### SELECTED EXCERPT
----

>>16015
>How about working on the "brain" of Pandora?
Heh, hundreds of PhD theses have been spent already on the topic broadly, so it's plain to me this will be a big group effort for us to solve together. We'll very likely have to lean heavily on both prior-art and the literature to pull this off reasonably well.
OTOH, breakthroughs have often come by lone inventors satisfying the "Mother of Invention":
necessity.
I personally am much more a little like
Michael Faraday, than I am even remotely like
James Clerk Maxwell. Faraday was the final great Natural Philosopher in the Western Tradition, while Maxwell was very much cut from the modern scientific cloth. While Maxwell is greatly lauded by mathematicians, the simple fact is that Faraday invented the electric motor, and did much else important work in the field
:^) without using maths at all.
I'm sure most honest-to-goodness AI researchers would likely scoff at the simplistic notions laid out within
RW Atashi thus far.
>
OTOH as you touch on, we're likely to succeed
primarily by tackling things from the ground up. Breaking down various AI concerns into a highly-specified set of sub-modules, with plenty of tagging done by men, is reasonably likely to produce more rapid (if more narrow) general-use "Robowaifu Brain" results
that will run very fast on hobbyist SBCs. At least that's my studied opinion on the matter.
Regardless, we'll need to work together as a group to have a reasonable hope at succeeding with this endeavor. Everyone's input counts. We will already be working towards this yuge problem within the
RW Foundations library itself over the years AllieDev. If you have specific ideas or requests please do let me know! Same for every anon here as well. :^)
>Do you have any ideas for that and any sensors or computer components we may need Chobitsu?

----

### PROVIDED ENTRIES
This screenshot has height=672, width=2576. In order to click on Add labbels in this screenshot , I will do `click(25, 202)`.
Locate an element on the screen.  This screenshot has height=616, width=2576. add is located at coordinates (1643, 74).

----

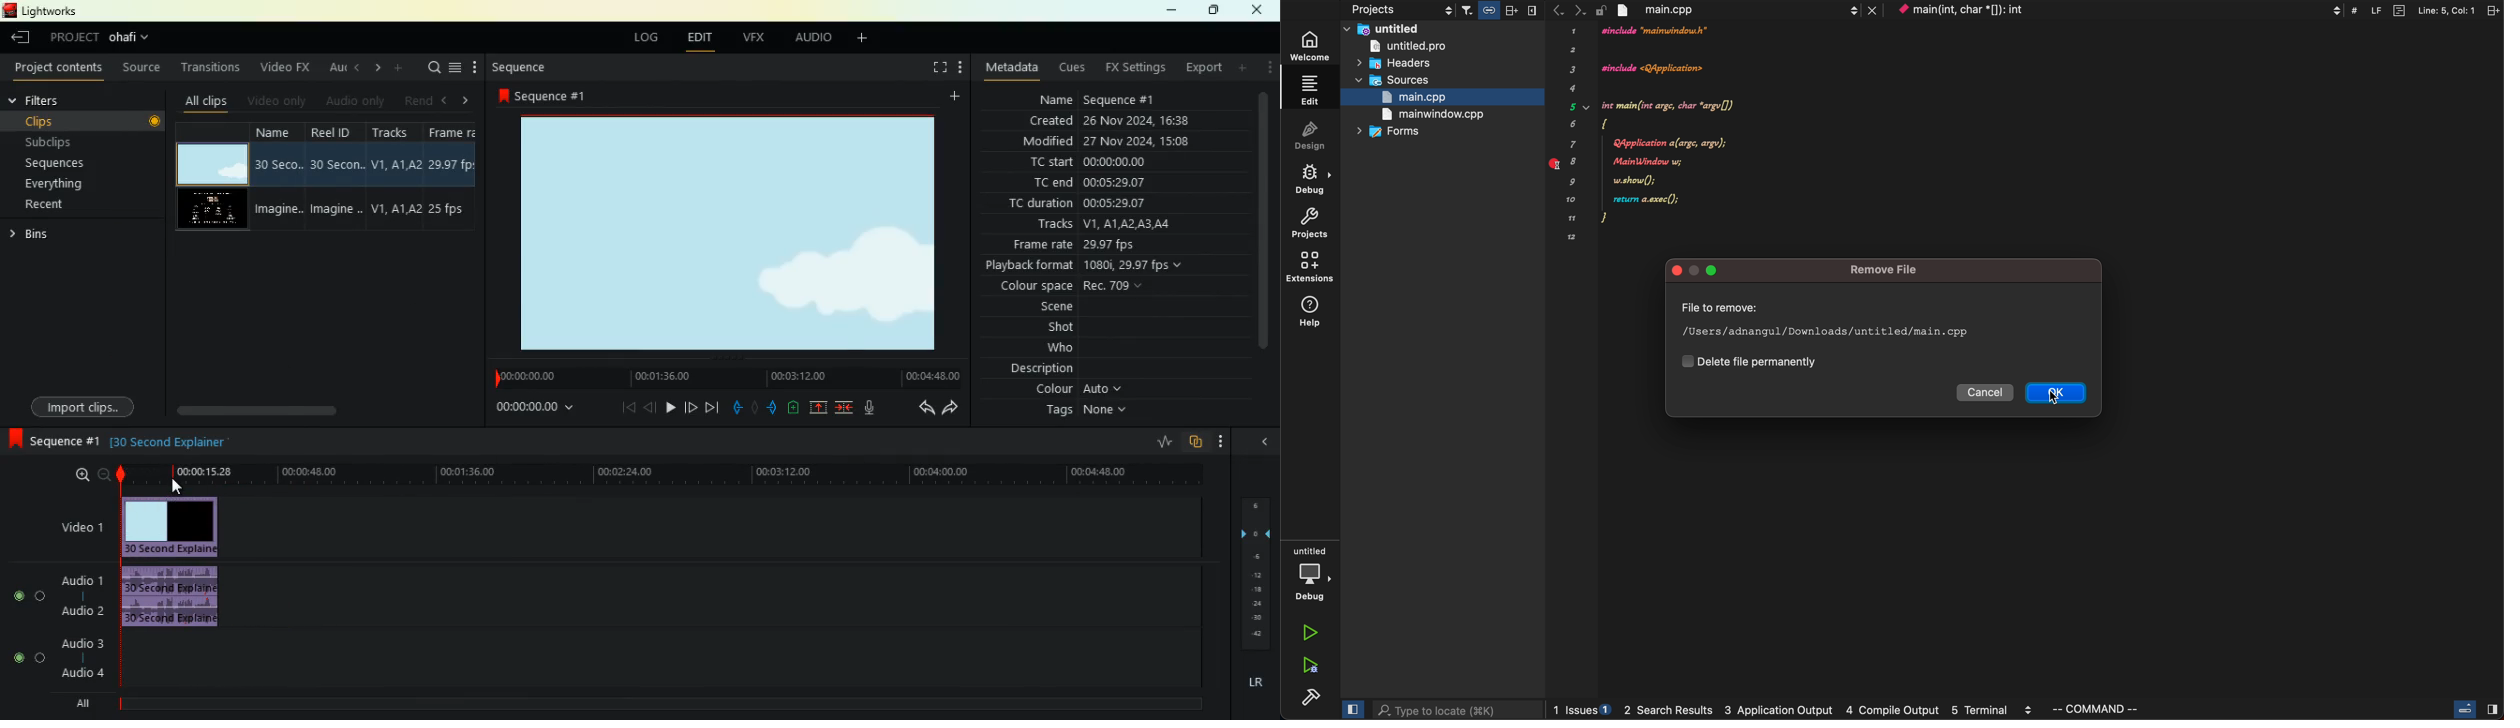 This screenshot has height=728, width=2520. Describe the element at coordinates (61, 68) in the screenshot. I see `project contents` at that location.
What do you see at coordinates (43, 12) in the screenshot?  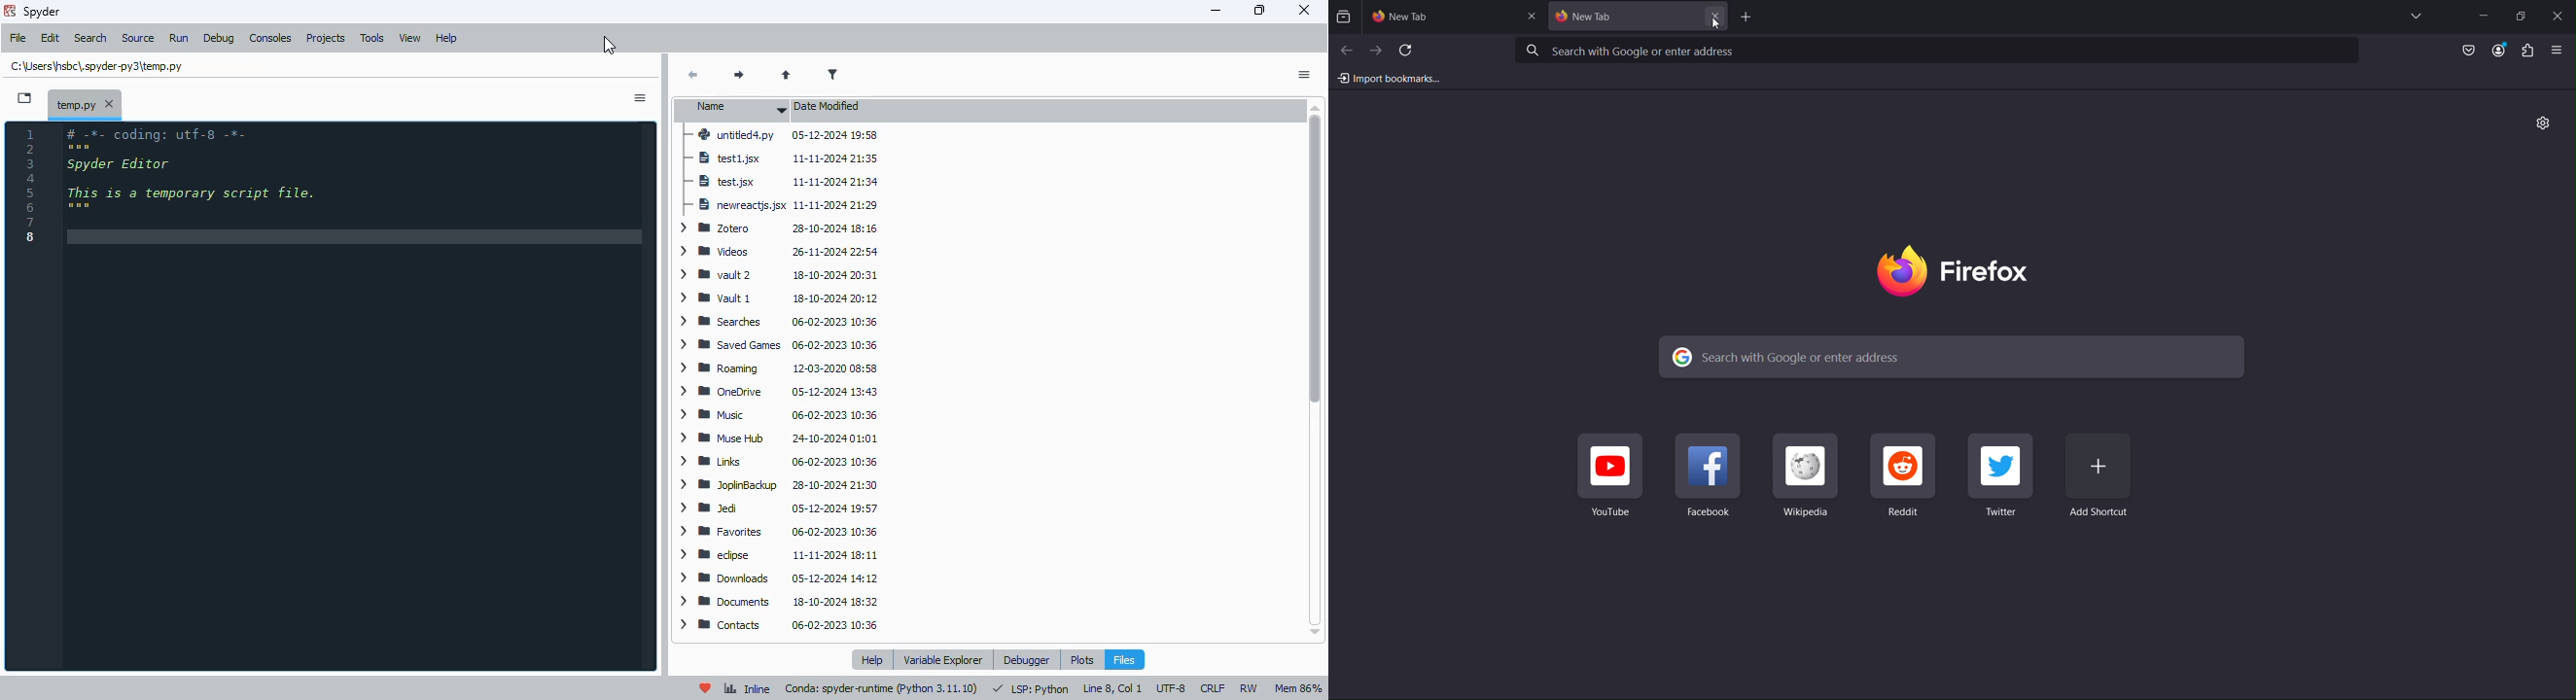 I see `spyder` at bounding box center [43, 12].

----

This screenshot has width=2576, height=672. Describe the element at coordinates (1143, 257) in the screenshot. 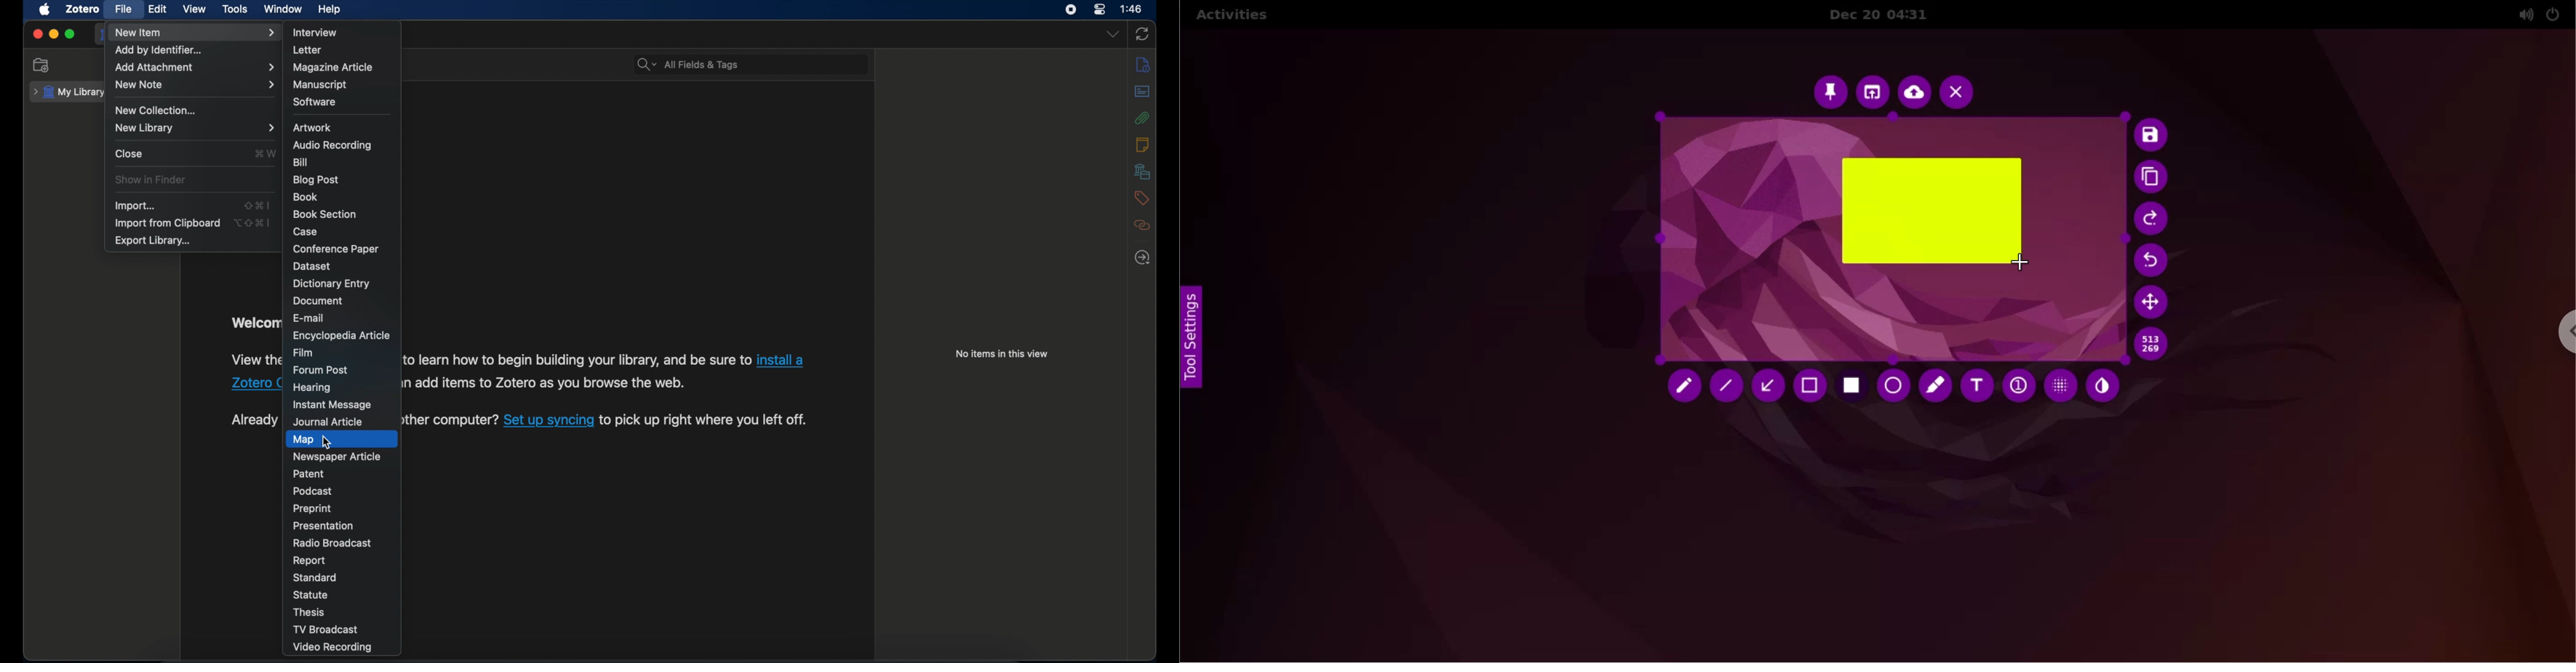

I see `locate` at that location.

----

### GIVEN INSTRUCTION 1
In the forum post, rewrite the stretch from "OTOH, breakthroughs have" through "maths at all." so that "fabric" takes the place of "cloth".
### GIVEN INSTRUCTION 2
Copy out the stretch of the records from the line containing "This screenshot has height=672, width=2576." through the line containing "Locate an element", both lines included, word for word.

### TASK SOLUTION 1
OTOH, breakthroughs have often come by lone inventors satisfying the "Mother of Invention":
necessity.
I personally am much more a little like
Michael Faraday, than I am even remotely like
James Clerk Maxwell. Faraday was the final great Natural Philosopher in the Western Tradition, while Maxwell was very much cut from the modern scientific fabric. While Maxwell is greatly lauded by mathematicians, the simple fact is that Faraday invented the electric motor, and did much else important work in the field
:^) without using maths at all.

### TASK SOLUTION 2
This screenshot has height=672, width=2576. In order to click on Add labbels in this screenshot , I will do `click(25, 202)`.
Locate an element on the screen.  This screenshot has height=616, width=2576. add is located at coordinates (1643, 74).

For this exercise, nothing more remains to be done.